“White men get a choice. They get to choose they job, choose they house. They get to make black babies, then disappear into thin air like wasn’t never there to begin with, like these black women they slept with or raped done laid on top of themselves and got pregnant. White men get to choose for black men too. Used to sell ’em; now they just send ’em to prison like they did my daddy, so that they can’t be with they kids.”
Homegoing by Yaa Gyasi is a novel that is both sweeping and intimate in its scope and approach. In 300 pages, Gyasi traces the history of the transatlantic slave trade in two branches of a family line; she begins in eighteenth-century Africa and ends in contemporary Ghana. Along the way, her novel encompasses such themes as family separation, tribal warfare, colonial exploitation, the Fugitive Slave Act’s impact on freemen, convict leasing, the Great Migration, passing, and the Jazz Age. Again, all in 300 pages!
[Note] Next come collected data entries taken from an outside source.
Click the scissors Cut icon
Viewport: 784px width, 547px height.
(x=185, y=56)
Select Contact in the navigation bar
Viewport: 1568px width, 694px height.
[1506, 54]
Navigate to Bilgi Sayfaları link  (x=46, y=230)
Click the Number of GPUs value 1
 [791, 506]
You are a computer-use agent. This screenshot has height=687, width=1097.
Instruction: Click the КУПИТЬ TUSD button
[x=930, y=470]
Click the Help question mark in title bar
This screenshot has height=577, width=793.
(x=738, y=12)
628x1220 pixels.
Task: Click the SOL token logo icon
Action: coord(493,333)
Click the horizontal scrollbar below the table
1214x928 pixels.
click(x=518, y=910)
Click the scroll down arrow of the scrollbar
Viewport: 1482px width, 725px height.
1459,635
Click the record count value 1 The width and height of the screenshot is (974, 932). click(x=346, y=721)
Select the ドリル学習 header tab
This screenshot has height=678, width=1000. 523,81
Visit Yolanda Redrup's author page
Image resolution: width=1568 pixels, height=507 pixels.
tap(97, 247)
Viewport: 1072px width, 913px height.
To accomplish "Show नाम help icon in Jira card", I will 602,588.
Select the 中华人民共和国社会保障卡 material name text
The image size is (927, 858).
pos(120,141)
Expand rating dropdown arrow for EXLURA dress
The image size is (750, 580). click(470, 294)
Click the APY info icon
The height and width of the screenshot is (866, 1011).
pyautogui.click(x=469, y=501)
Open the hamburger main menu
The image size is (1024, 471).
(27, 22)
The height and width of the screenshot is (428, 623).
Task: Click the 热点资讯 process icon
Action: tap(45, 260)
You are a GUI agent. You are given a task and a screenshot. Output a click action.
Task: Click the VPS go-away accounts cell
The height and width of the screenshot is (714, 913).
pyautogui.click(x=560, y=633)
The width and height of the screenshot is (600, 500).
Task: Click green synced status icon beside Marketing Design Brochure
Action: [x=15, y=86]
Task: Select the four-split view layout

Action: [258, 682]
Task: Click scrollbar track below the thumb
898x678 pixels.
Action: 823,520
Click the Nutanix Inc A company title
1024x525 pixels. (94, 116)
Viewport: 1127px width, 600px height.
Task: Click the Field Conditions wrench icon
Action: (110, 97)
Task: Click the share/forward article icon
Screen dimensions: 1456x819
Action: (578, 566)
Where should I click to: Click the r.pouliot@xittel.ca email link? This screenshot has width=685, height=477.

But while Gyasi’s scope is ambitious, her approach is intimate. She structures her novel to allow her to focus on each generation of the two branches of the family tree. The book begins in 1785 with two half-sisters who have never met: one manipulated into becoming the Fante wife of a white British slaver, the other captured through tribal warfare and sold into slavery, destined for the ships that transport human cargo to the nascent America. One lives in the castle, the other below in the dungeon. After detailing these stories in the first two chapters, Gyasi uses subsequent chapters to alternate between the generations of each of these women’s descendants. Her powerful vignettes reveal the scars created by patriarchy, capitalism, and racism as the main characters of each chapter grapple with the legacy that they are bound to follow, even as they don’t even have the chance to get to know their parents who have passed on the cultural legacies of slavery.
Homecoming is heartbreaking in many places, as most of these chapters do not have happy endings. Friends and family members die; characters are betrayed; sacrifices are made. But reading the book is never a miserable experience thanks to Gyasi’s vibrant writing and characterization. I don’t want to spoil the last chapter, but the ending is so beautiful and satisfying. The last words of dialogue? “Welcome home.”